Excerpt provided
A walking tour through some of the trendiest coffee shops in the NYU vicinity reveals a common element: creatively packaged, expensive Rwandan coffee for sale.

Given our long-standing interest in 1) good coffee and 2) the potential of entrepreneurship for development, this phenomenon clearly merited investigation. The work of Karol Boudreaux, who has been following the Rwandan coffee sector for several years, helps to sketch the outlines of a partially donor-funded development success story now unfolding.

The history of coffee in Rwanda is intertwined with the country’s political fortunes, and stretches back to the 1930s when the Belgian colonial government required Rwandan farmers to plant coffee trees, while setting price restrictions and high export taxes, and controlling which firms could purchase coffee. These policies helped create a “low-quality/low-price trap” that would bedevil the post-colonial governments that continued similarly heavy-handed policies. They also ensured a national distaste for the stuff—reportedly even today many Rwandans prefer tea.

In the late 1980s global coffee prices plummeted, and the economic devastation following Rwanda’s 1994 genocide wiped out what remained of the struggling industry. In 2000, there was no functioning infrastructure to wash and process coffee beans, meaning that what little coffee was produced was of poor quality.

Dataset extract
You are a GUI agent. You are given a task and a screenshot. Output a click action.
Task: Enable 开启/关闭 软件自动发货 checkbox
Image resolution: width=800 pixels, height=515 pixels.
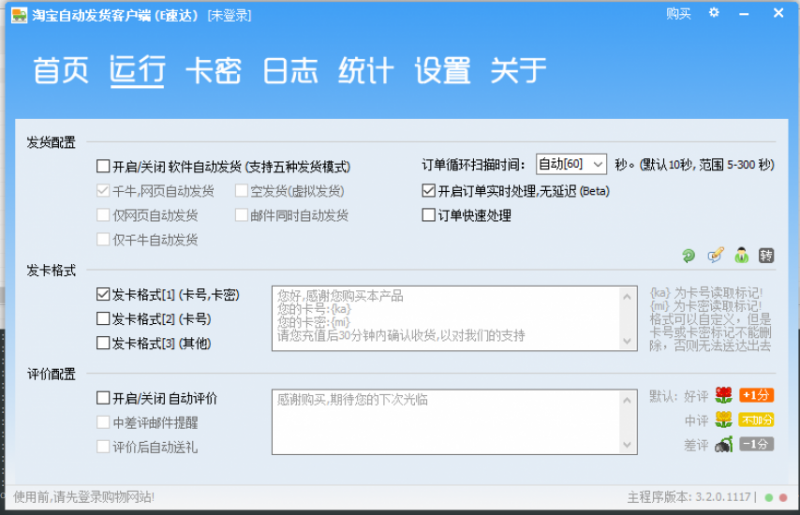(103, 167)
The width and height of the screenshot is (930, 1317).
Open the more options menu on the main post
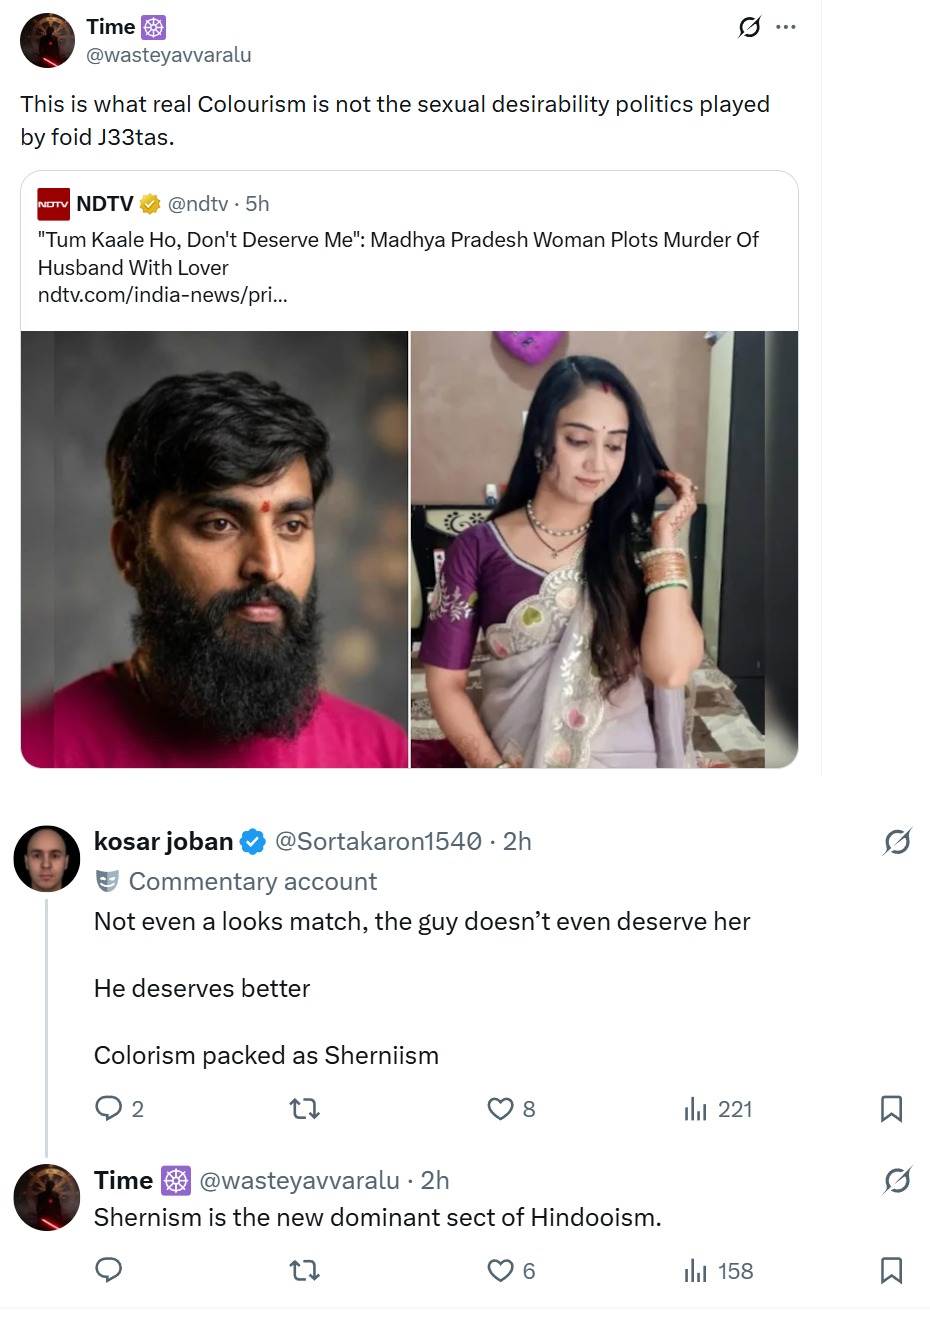click(786, 27)
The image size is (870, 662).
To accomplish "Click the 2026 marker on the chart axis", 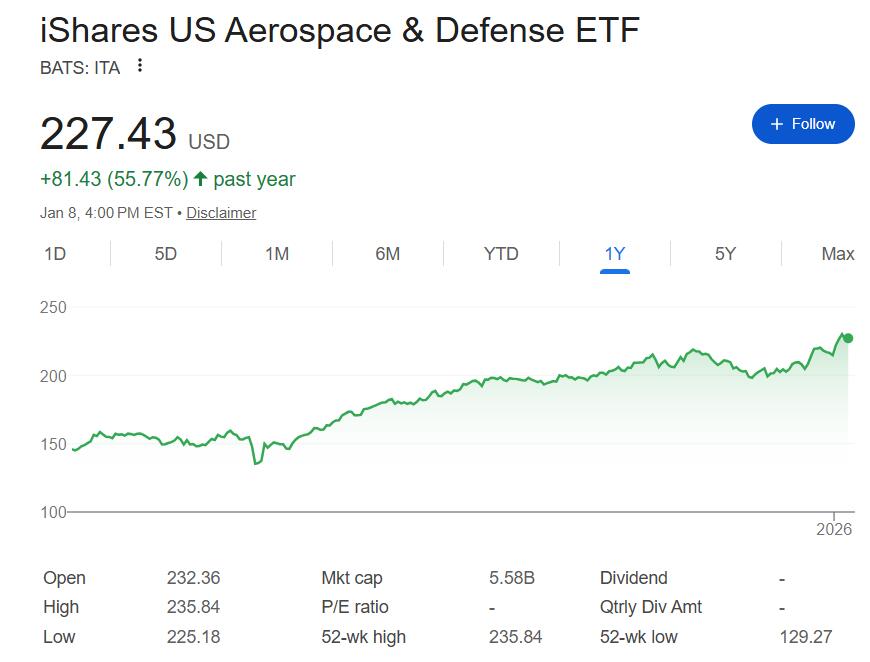I will tap(834, 529).
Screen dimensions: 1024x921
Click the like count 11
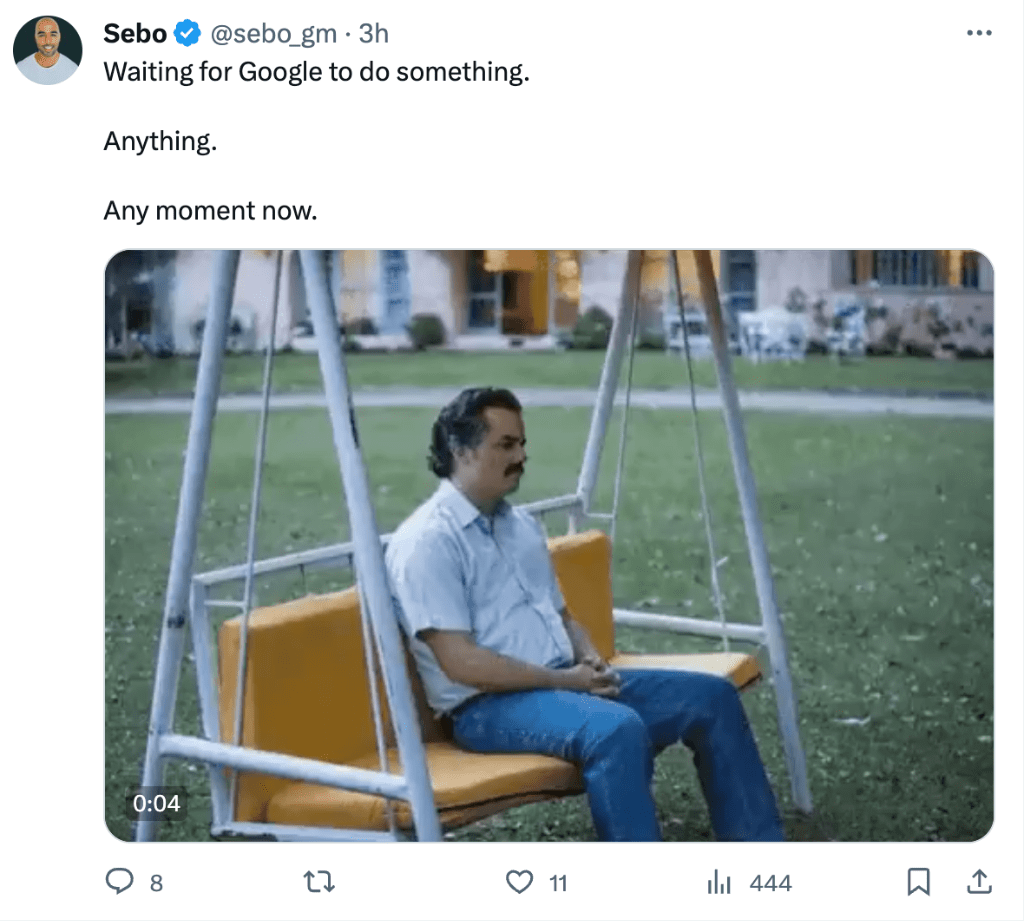[558, 883]
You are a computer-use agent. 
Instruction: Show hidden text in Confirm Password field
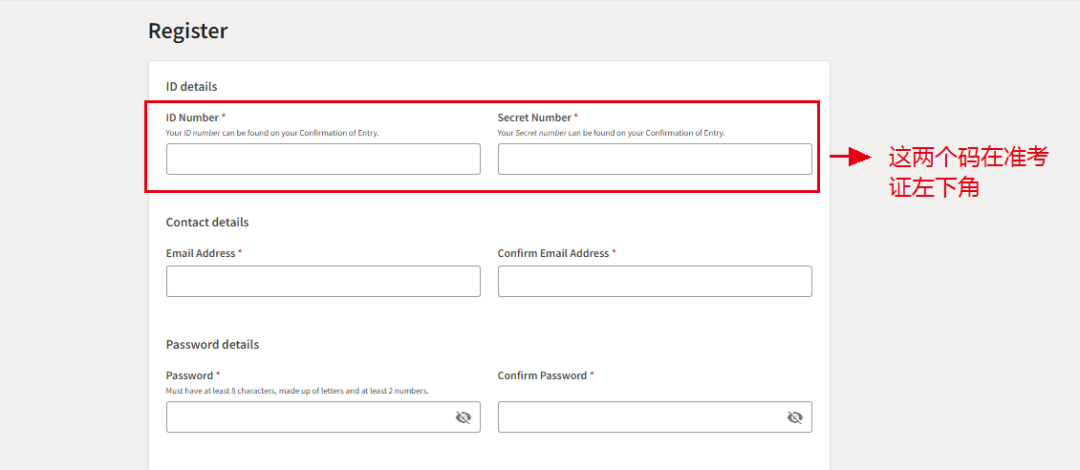tap(795, 418)
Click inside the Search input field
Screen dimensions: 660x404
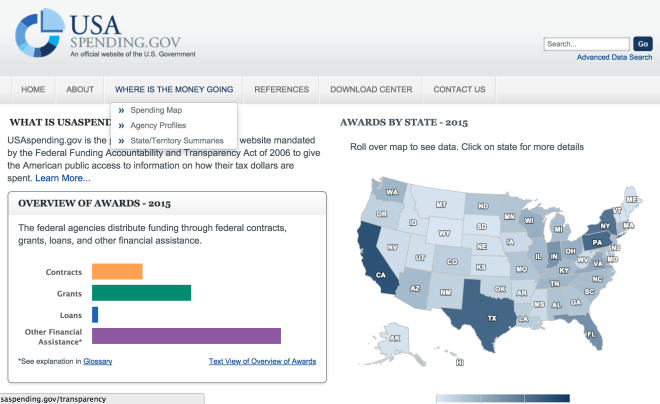click(585, 44)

Study questions
(A) In the passage on Rwandan coffee, from what decade does the history of coffee in Rwanda stretch back?
(B) Please repeat the passage on Rwandan coffee word for word from "In the late" to "of poor quality.".
(C) List every measure the passage on Rwandan coffee says the Belgian colonial government imposed on the coffee sector.

Results for each task
(A) The 1930s.

(B)
In the late 1980s global coffee prices plummeted, and the economic devastation following Rwanda’s 1994 genocide wiped out what remained of the struggling industry. In 2000, there was no functioning infrastructure to wash and process coffee beans, meaning that what little coffee was produced was of poor quality.

(C)
- Required Rwandan farmers to plant coffee trees
- Set price restrictions
- Set high export taxes
- Controlled which firms could purchase coffee